─── Task input ───

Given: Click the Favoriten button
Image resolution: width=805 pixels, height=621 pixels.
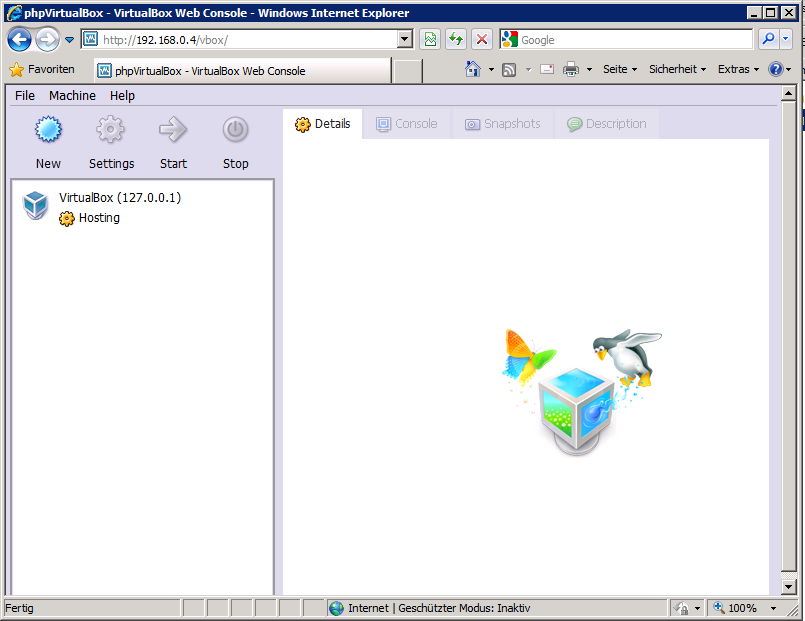Looking at the screenshot, I should [42, 70].
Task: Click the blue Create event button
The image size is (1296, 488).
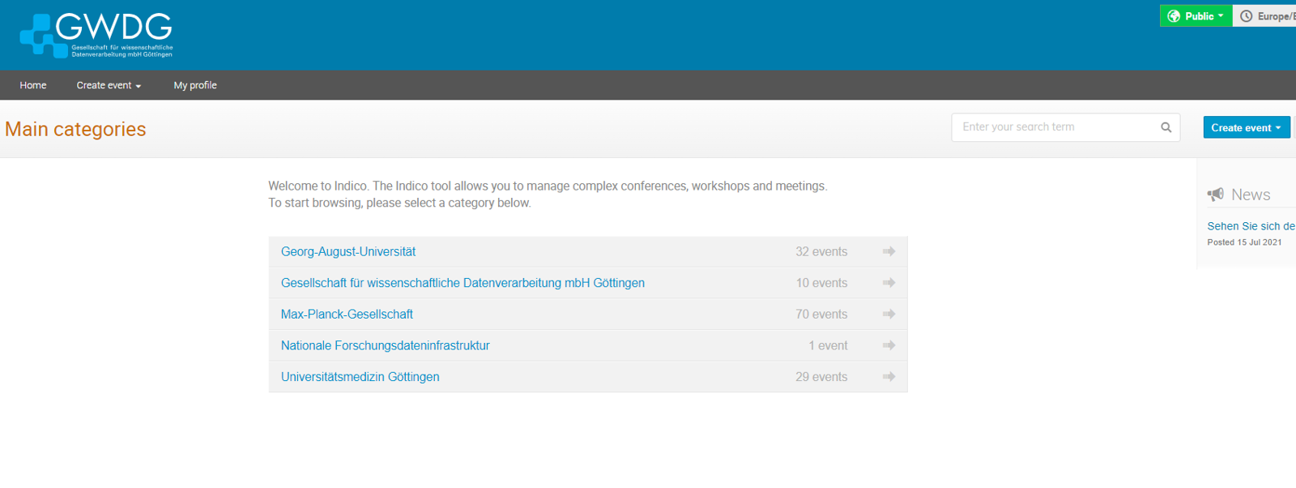Action: click(1245, 128)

───

● Task goal
Every line containing the string "button" in the entries should be counted; give the resulting number and nothing else.

● Task result
2